To revert the index of the dataframe from multi-index to a single index using the Pandas inbuilt function reset_index(). Returns: (Data Frame or None) DataFrame with the new index or None if inplace=True.
You could use get_level_values
:
firsts = df1.index.get_level_values('first')
df1['value2'] = df2.loc[firsts].values
Note: you are almost doing a join
here (except the df1 is MultiIndex)... so there may be a neater way to describe this...
.
In an example (similar to what you have):
df1 = pd.DataFrame([['a', 'x', 0.123], ['a','x', 0.234],
['a', 'y', 0.451], ['b', 'x', 0.453]],
columns=['first', 'second', 'value1']
).set_index(['first', 'second'])
df2 = pd.DataFrame([['a', 10],['b', 20]],
columns=['first', 'value']).set_index(['first'])
firsts = df1.index.get_level_values('first')
df1['value2'] = df2.loc[firsts].values
In [5]: df1
Out[5]:
value1 value2
first second
a x 0.123 10
x 0.234 10
y 0.451 10
b x 0.453 20
According to the documentation, as of pandas 0.14, you can simply join single-index and multiindex dataframes.
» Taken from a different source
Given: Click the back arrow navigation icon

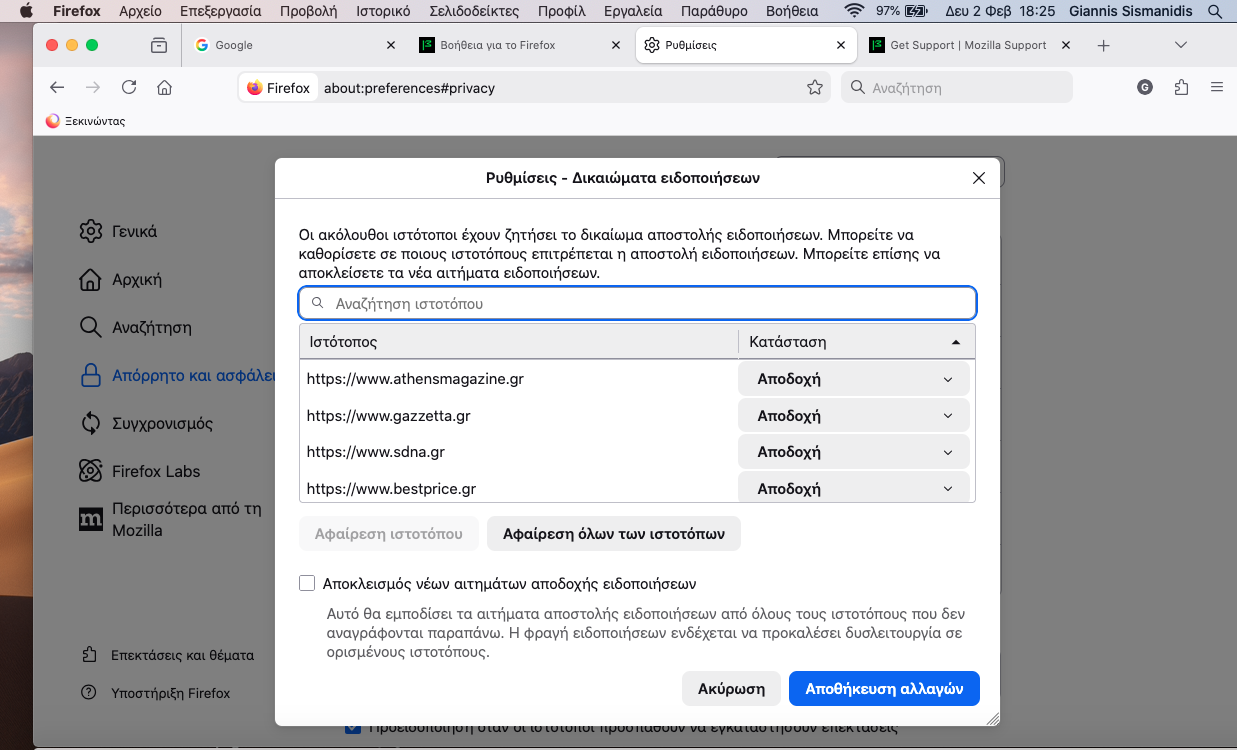Looking at the screenshot, I should point(57,88).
It will match on the common index name. The how
argument works as expected with 'inner'
and 'outer'
, though interestingly it seems to be reversed for 'left'
and 'right'
(could this be a bug?).
df1 = pd.DataFrame([['a', 'x', 0.471780], ['a','y', 0.774908], ['a', 'z', 0.563634],
['b', 'x', -0.353756], ['b', 'y', 0.368062], ['b', 'z', -1.721840],
['c', 'x', 1], ['c', 'y', 2], ['c', 'z', 3],
],
columns=['first', 'second', 'value1']
).set_index(['first', 'second'])
df2 = pd.DataFrame([['a', 10], ['b', 20]],
columns=['first', 'value2']).set_index(['first'])
print(df1.join(df2, how='inner'))
value1 value2
first second
a x 0.471780 10
y 0.774908 10
z 0.563634 10
b x -0.353756 20
y 0.368062 20
z -1.721840 20
As the .ix
syntax is a powerful shortcut to reindexing, but in this case you are actually not doing any combined rows/column reindexing, this can be done a bit more elegantly (for my humble taste buds) with just using reindexing:
Preparation from hayden:
df1 = pd.DataFrame([['a', 'x', 0.123], ['a','x', 0.234],
['a', 'y', 0.451], ['b', 'x', 0.453]],
columns=['first', 'second', 'value1']
).set_index(['first', 'second'])
df2 = pd.DataFrame([['a', 10],['b', 20]],
columns=['first', 'value']).set_index(['first'])
Then this looks like this in iPython:
In [4]: df1
Out[4]:
value1
first second
a x 0.123
x 0.234
y 0.451
b x 0.453
In [5]: df2
Out[5]:
value
first
a 10
b 20
In [7]: df2.reindex(df1.index, level=0)
Out[7]:
value
first second
a x 10
x 10
y 10
b x 20
In [8]: df1['value2'] = df2.reindex(df1.index, level=0)
In [9]: df1
Out[9]:
value1 value2
first second
a x 0.123 10
x 0.234 10
y 0.451 10
b x 0.453 20
The mnemotechnic for what level you have to use in the reindex method: It states for the level that you already covered in the bigger index. So, in this case df2 already had level 0 covered of the df1.index.